--- WORK TO BE COMPLETED ---
Return verbatim the lines below, beginning with the first line of the records and stopping after the line that contains "Looking at the screenshot, I should [x=1214, y=140].". Include both of these lines.

--- EXCERPTED RECORDS ---
****************
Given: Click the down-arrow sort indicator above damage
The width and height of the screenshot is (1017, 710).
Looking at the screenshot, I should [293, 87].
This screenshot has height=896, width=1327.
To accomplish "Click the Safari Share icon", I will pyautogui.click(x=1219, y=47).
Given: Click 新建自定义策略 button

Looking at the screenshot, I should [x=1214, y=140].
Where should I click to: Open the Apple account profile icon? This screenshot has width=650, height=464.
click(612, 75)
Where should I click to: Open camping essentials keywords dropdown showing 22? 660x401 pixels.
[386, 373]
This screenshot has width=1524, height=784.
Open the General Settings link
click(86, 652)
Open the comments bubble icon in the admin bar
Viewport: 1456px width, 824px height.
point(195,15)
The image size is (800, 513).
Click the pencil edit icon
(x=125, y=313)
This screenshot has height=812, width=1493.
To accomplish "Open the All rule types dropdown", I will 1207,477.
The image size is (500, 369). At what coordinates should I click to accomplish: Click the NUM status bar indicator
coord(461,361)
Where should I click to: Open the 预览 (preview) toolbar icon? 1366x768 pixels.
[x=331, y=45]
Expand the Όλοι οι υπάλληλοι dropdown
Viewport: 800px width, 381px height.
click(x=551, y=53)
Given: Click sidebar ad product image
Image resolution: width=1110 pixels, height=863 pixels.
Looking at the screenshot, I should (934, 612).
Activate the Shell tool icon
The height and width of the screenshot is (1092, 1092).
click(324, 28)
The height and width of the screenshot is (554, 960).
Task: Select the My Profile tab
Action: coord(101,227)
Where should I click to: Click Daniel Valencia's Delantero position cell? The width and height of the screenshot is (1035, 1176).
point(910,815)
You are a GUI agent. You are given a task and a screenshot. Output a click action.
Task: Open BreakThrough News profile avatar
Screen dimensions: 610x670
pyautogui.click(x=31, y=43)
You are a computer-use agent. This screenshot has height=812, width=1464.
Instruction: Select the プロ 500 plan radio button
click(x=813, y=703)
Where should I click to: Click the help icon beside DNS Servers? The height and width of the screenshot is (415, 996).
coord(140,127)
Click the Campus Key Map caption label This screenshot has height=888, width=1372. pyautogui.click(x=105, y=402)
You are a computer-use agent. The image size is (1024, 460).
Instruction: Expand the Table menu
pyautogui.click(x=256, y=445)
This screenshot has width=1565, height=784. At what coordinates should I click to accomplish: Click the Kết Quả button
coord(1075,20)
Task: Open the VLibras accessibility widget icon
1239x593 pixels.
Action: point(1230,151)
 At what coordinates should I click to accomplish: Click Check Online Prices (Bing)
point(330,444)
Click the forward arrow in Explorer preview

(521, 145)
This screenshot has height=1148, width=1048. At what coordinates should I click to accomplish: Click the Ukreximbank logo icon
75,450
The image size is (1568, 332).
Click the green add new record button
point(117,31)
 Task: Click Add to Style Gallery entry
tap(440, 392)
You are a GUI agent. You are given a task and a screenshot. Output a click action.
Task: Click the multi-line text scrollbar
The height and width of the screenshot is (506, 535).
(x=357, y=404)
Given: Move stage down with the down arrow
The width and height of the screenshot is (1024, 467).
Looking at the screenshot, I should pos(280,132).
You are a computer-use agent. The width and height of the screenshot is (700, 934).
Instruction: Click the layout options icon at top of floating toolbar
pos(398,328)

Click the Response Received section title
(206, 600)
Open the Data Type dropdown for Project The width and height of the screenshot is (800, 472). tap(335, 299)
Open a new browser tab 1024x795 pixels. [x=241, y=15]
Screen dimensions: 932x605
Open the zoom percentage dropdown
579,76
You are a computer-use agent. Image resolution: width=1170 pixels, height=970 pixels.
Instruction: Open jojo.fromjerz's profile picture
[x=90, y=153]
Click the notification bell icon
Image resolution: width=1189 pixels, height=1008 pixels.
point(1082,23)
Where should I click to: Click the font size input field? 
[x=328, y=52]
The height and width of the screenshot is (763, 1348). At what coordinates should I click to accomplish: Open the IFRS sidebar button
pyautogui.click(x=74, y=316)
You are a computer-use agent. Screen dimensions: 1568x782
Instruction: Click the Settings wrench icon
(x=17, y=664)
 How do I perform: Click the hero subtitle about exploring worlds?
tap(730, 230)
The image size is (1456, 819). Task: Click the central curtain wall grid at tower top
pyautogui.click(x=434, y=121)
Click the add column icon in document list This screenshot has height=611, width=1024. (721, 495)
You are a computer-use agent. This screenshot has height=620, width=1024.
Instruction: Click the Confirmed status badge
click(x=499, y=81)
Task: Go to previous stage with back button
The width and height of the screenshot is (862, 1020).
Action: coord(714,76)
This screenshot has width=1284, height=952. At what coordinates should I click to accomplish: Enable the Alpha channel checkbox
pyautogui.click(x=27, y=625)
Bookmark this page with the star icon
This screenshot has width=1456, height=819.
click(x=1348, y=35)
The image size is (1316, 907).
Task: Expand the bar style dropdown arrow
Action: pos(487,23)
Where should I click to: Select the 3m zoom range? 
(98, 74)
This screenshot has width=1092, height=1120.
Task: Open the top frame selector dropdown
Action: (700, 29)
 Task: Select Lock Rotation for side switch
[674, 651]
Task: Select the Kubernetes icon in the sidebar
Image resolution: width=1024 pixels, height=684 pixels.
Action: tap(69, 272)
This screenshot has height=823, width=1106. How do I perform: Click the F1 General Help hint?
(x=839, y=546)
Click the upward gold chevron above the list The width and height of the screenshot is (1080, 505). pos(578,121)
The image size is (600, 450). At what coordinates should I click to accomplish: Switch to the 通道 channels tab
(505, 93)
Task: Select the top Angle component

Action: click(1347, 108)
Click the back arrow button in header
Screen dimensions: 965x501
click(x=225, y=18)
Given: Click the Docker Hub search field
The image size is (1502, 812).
****************
--- THE SOLUTION ---
Given: Click the down-arrow sort indicator above damage
The width and height of the screenshot is (1017, 710).
Looking at the screenshot, I should [293, 87].
This screenshot has height=896, width=1327.
To accomplish "Click the Safari Share icon", I will pyautogui.click(x=1219, y=47).
Given: Click 新建自定义策略 button

Looking at the screenshot, I should [x=1214, y=140].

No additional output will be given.